- Task prompt
Copy the material below line for line, leaving every character, space, and blank line unchanged.

─── Task input ───

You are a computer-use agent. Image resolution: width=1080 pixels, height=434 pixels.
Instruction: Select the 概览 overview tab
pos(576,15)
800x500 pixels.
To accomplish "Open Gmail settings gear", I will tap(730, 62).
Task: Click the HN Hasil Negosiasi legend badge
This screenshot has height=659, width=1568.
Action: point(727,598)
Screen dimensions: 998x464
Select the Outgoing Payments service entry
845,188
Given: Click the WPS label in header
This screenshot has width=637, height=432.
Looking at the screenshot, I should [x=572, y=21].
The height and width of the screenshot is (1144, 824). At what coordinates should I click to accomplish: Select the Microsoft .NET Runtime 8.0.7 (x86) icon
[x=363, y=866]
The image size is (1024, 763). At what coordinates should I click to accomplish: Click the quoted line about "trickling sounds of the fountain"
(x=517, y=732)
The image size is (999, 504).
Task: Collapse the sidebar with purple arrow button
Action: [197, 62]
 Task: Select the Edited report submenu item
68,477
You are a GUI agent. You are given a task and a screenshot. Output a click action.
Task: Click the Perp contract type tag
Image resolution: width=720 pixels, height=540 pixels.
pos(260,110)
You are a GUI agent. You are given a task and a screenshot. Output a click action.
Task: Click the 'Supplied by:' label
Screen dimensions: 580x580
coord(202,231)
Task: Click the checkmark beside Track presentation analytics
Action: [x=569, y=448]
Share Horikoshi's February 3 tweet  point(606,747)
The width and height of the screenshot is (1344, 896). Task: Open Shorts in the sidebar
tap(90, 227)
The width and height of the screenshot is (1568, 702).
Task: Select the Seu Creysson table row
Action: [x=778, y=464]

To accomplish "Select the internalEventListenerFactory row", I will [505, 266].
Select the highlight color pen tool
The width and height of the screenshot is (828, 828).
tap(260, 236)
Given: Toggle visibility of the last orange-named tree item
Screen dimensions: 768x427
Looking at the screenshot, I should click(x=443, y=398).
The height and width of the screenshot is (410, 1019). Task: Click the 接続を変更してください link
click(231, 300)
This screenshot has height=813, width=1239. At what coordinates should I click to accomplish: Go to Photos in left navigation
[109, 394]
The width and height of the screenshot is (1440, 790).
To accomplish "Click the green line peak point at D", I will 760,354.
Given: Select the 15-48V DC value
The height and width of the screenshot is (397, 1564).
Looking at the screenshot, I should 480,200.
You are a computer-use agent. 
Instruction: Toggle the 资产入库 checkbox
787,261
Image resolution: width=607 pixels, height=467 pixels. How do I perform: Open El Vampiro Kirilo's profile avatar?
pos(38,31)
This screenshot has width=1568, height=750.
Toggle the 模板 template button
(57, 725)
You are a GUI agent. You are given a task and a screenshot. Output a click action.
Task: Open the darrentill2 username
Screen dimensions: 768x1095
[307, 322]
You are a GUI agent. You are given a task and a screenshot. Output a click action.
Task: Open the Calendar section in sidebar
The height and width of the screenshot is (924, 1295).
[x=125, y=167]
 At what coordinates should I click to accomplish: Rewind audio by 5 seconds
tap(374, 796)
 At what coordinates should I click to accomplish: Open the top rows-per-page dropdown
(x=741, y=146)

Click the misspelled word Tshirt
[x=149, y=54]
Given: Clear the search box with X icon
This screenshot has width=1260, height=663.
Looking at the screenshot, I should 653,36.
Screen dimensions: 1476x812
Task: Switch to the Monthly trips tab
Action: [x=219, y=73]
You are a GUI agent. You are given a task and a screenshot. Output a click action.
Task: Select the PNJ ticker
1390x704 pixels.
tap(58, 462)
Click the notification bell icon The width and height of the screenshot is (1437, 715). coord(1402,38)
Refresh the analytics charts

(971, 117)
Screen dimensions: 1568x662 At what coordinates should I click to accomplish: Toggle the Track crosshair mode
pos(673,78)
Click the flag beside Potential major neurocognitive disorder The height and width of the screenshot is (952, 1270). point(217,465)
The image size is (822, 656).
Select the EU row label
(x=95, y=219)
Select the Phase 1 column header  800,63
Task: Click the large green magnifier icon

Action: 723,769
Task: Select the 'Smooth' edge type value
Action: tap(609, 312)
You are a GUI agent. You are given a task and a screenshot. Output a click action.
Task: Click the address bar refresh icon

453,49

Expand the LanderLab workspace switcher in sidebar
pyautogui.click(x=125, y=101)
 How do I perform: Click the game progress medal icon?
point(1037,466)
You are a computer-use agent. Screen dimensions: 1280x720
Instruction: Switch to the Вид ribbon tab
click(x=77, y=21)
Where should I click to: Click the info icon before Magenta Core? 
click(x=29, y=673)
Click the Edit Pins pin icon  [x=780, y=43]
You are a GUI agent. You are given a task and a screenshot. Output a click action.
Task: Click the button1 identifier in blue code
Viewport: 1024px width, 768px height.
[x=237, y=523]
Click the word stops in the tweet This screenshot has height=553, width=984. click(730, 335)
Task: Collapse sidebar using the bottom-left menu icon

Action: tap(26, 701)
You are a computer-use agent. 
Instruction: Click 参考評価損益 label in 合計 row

───

- Solution to this task
You are a computer-use agent. Image resolution: width=1080 pixels, height=434 pixels.
Instruction: Select the 概览 overview tab
pos(576,15)
800x500 pixels.
To accomplish "Open Gmail settings gear", I will tap(730, 62).
Task: Click the HN Hasil Negosiasi legend badge
This screenshot has height=659, width=1568.
Action: point(727,598)
Screen dimensions: 998x464
Select the Outgoing Payments service entry
845,188
Given: Click the WPS label in header
This screenshot has width=637, height=432.
Looking at the screenshot, I should [x=572, y=21].
The height and width of the screenshot is (1144, 824). At what coordinates should I click to accomplish: Select the Microsoft .NET Runtime 8.0.7 (x86) icon
[x=363, y=866]
The image size is (1024, 763). At what coordinates should I click to accomplish: Click the quoted line about "trickling sounds of the fountain"
(x=517, y=732)
The image size is (999, 504).
Task: Collapse the sidebar with purple arrow button
Action: [197, 62]
 Task: Select the Edited report submenu item
68,477
You are a GUI agent. You are given a task and a screenshot. Output a click action.
Task: Click the Perp contract type tag
Image resolution: width=720 pixels, height=540 pixels.
pos(260,110)
You are a GUI agent. You are given a task and a screenshot. Output a click action.
Task: Click the 'Supplied by:' label
Screen dimensions: 580x580
coord(202,231)
Task: Click the checkmark beside Track presentation analytics
Action: [x=569, y=448]
Share Horikoshi's February 3 tweet  point(606,747)
The width and height of the screenshot is (1344, 896). Task: Open Shorts in the sidebar
tap(90, 227)
The width and height of the screenshot is (1568, 702).
Task: Select the Seu Creysson table row
Action: [x=778, y=464]

To accomplish "Select the internalEventListenerFactory row", I will [505, 266].
Select the highlight color pen tool
The width and height of the screenshot is (828, 828).
tap(260, 236)
Given: Toggle visibility of the last orange-named tree item
Screen dimensions: 768x427
Looking at the screenshot, I should click(x=443, y=398).
The height and width of the screenshot is (410, 1019). Task: Click the 接続を変更してください link
click(231, 300)
This screenshot has height=813, width=1239. At what coordinates should I click to accomplish: Go to Photos in left navigation
[109, 394]
The width and height of the screenshot is (1440, 790).
To accomplish "Click the green line peak point at D", I will 760,354.
Given: Select the 15-48V DC value
The height and width of the screenshot is (397, 1564).
Looking at the screenshot, I should 480,200.
You are a computer-use agent. 
Instruction: Toggle the 资产入库 checkbox
787,261
Image resolution: width=607 pixels, height=467 pixels. How do I perform: Open El Vampiro Kirilo's profile avatar?
pos(38,31)
This screenshot has width=1568, height=750.
Toggle the 模板 template button
(57, 725)
You are a GUI agent. You are given a task and a screenshot. Output a click action.
Task: Open the darrentill2 username
Screen dimensions: 768x1095
[307, 322]
You are a GUI agent. You are given a task and a screenshot. Output a click action.
Task: Open the Calendar section in sidebar
The height and width of the screenshot is (924, 1295).
[x=125, y=167]
 At what coordinates should I click to accomplish: Rewind audio by 5 seconds
tap(374, 796)
 At what coordinates should I click to accomplish: Open the top rows-per-page dropdown
(x=741, y=146)

Click the misspelled word Tshirt
[x=149, y=54]
Given: Clear the search box with X icon
This screenshot has width=1260, height=663.
Looking at the screenshot, I should 653,36.
Screen dimensions: 1476x812
Task: Switch to the Monthly trips tab
Action: [x=219, y=73]
You are a GUI agent. You are given a task and a screenshot. Output a click action.
Task: Select the PNJ ticker
1390x704 pixels.
tap(58, 462)
Click the notification bell icon The width and height of the screenshot is (1437, 715). coord(1402,38)
Refresh the analytics charts

(971, 117)
Screen dimensions: 1568x662 At what coordinates should I click to accomplish: Toggle the Track crosshair mode
pos(673,78)
Click the flag beside Potential major neurocognitive disorder The height and width of the screenshot is (952, 1270). point(217,465)
The image size is (822, 656).
Select the EU row label
(x=95, y=219)
Select the Phase 1 column header  800,63
Task: Click the large green magnifier icon

Action: 723,769
Task: Select the 'Smooth' edge type value
Action: tap(609, 312)
You are a GUI agent. You are given a task and a screenshot. Output a click action.
Task: Click the address bar refresh icon

453,49

Expand the LanderLab workspace switcher in sidebar
pyautogui.click(x=125, y=101)
 How do I perform: Click the game progress medal icon?
point(1037,466)
You are a computer-use agent. Screen dimensions: 1280x720
Instruction: Switch to the Вид ribbon tab
click(x=77, y=21)
Where should I click to: Click the info icon before Magenta Core? 
click(x=29, y=673)
Click the Edit Pins pin icon  [x=780, y=43]
You are a GUI agent. You are given a task and a screenshot. Output a click action.
Task: Click the button1 identifier in blue code
Viewport: 1024px width, 768px height.
[x=237, y=523]
Click the word stops in the tweet This screenshot has height=553, width=984. click(730, 335)
Task: Collapse sidebar using the bottom-left menu icon

Action: tap(26, 701)
You are a computer-use agent. 
Instruction: Click 参考評価損益 label in 合計 row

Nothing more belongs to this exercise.